1 - Às candidaturas integradas de formação (CIF) previstas nos n.os 3 e 4 do artigo 23.º do Decreto-Lei n.º 20-A/2023, de 22 de março, são aplicáveis as seguintes regras:
a) Podem ser apresentadas a uma ou a mais tipologias de operação, desde que cada candidatura se integre num único objetivo específico;
b) Os parceiros sociais e as organizações setoriais ou regionais suas associadas ficam impedidos de apresentar outras candidaturas no mesmo concurso ou convite, ainda que a título individual;
c) O parceiro social que promove e coordena a CIF deve assegurar, sem prejuízo das competências próprias das autoridades de gestão, o apoio técnico pedagógico às entidades suas associadas envolvidas no desenvolvimento da candidatura, bem como o acompanhamento factual, técnico-pedagógico e contabilístico das operações que a integram, de forma a garantir a concretização dos resultados fixados;
d) Na fundamentação da candidatura deve ser apresentada informação desagregada por cada uma das entidades que integra a respetiva candidatura, nomeadamente no que respeita à programação física e financeira.
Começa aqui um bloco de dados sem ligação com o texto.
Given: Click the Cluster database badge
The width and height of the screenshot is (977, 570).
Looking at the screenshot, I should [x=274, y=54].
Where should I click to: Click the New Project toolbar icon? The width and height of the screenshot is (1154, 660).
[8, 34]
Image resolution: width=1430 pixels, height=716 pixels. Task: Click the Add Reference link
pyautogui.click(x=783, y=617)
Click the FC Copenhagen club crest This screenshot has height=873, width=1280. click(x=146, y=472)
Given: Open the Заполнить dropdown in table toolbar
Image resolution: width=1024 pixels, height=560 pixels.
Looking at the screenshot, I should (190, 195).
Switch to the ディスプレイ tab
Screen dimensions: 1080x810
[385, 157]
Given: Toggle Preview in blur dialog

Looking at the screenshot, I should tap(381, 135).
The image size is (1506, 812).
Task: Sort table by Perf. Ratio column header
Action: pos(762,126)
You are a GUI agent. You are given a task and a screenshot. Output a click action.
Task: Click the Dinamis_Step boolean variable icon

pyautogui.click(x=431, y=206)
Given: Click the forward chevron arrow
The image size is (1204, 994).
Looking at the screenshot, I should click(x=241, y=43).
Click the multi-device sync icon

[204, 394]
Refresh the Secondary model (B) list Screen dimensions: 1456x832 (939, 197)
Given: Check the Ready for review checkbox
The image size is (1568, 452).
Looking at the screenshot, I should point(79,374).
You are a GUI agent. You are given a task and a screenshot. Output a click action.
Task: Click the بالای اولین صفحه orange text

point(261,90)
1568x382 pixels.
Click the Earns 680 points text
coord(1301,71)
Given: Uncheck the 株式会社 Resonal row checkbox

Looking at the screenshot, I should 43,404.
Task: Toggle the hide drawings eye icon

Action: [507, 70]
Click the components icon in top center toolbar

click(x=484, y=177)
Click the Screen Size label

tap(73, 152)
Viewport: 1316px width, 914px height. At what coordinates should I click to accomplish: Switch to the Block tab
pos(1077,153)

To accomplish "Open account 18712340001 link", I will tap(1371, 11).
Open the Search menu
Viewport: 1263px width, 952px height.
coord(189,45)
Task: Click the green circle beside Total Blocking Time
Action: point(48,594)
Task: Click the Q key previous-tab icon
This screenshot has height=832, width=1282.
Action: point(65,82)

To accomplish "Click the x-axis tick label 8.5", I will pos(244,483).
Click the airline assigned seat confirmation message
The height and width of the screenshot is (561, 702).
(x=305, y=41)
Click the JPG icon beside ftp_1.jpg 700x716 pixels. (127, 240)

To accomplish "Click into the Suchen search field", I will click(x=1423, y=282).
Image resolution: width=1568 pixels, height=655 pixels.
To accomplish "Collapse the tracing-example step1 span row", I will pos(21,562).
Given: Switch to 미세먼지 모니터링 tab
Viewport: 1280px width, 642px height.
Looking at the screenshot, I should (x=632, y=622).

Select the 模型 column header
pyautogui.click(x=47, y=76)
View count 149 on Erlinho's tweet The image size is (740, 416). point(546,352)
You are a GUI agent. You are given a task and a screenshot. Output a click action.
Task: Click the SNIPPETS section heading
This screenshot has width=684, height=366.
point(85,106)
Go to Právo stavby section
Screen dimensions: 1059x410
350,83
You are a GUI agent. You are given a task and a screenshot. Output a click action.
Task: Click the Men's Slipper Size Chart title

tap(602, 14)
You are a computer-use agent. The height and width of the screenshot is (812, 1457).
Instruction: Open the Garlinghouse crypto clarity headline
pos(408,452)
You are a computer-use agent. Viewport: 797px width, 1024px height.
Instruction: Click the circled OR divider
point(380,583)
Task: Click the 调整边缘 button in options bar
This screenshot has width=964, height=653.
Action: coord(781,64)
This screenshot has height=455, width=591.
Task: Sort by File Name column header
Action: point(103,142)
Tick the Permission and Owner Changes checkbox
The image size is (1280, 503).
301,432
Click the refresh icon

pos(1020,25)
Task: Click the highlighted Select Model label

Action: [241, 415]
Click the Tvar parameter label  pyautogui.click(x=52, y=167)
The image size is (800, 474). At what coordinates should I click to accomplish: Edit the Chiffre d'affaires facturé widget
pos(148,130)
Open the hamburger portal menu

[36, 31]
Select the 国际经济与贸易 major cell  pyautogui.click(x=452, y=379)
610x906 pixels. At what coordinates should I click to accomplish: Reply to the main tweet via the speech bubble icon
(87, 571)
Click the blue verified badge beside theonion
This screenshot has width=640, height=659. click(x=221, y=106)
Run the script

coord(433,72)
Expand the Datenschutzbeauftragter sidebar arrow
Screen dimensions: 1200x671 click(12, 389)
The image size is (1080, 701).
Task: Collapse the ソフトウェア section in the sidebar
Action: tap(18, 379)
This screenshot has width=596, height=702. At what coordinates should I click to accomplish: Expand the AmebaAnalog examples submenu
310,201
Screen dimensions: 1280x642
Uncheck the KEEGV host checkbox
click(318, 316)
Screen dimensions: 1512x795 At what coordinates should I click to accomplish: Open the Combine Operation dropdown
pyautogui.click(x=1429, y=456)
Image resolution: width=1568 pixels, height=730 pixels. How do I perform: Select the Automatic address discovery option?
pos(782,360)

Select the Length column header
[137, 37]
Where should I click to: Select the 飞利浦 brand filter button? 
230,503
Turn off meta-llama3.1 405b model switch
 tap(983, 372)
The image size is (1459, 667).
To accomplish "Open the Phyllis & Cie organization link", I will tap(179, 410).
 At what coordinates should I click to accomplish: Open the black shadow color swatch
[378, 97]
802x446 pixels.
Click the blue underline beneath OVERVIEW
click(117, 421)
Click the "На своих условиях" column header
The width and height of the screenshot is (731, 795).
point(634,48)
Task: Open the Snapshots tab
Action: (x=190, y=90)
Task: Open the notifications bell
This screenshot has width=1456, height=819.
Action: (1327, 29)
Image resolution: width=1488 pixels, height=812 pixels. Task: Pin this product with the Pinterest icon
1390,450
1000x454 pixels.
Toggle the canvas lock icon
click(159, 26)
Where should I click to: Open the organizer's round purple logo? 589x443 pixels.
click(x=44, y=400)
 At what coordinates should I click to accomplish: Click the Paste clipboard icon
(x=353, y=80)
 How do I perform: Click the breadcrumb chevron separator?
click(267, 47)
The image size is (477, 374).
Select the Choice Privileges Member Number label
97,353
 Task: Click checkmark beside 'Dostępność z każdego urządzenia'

2 - Para os efeitos do disposto na alínea c) do número anterior, e sem prejuízo do que se estabelecer nas operações financiadas sob as formas previstas nas alíneas b) a e) do n.º 2 do artigo 18.º do Decreto-Lei n.º 20-A/2023, de 22 de março, o limite de financiamento a considerar para as atividades cometidas às estruturas de apoio técnico das entidades que promovam CIF não pode exceder 10 % do valor aprovado em candidatura, ajustado à execução verificada no saldo final.
3 - Para efeitos do disposto no n.º 5 do artigo 23.º do Decreto-Lei n.º 20-A/2023, de 22 de março, a verificação do cumprimento dos requisitos de elegibilidade, obrigações e impedimentos dos beneficiários, constantes nos artigos 14.º, 15.º e 16.º afere-se na parte correspondente às respetivas intervenções em cada operação, ficando as mesmas igualmente sujeitas a ações de verificação, controlo e auditoria por parte das autoridades de gestão e das autoridades de certificação e controlo no âmbito dos fundos europeus.
4 - Sem prejuízo do disposto no n.º 5 do artigo 23.º do Decreto-Lei n.º 20-A/2023, de 22 de março, e no número anterior, a responsabilidade perante as autoridades de gestão dos programas e demais órgãos de gestão e controlo dos fundos europeus incumbe, em exclusivo, ao parceiro social que promove e coordena a candidatura, cabendo-lhe, nessa medida, proceder à restituição por inteiro a que haja lugar, nos termos do artigo 34.º do Decreto-Lei n.º 20-A/2023, de 22 de março.
5 - O disposto no número anterior não prejudica a eventual responsabilidade que, em caso de restituição, caiba às entidades associadas que deram origem àquela obrigação, perante o parceiro social que promove e coordena a candidatura.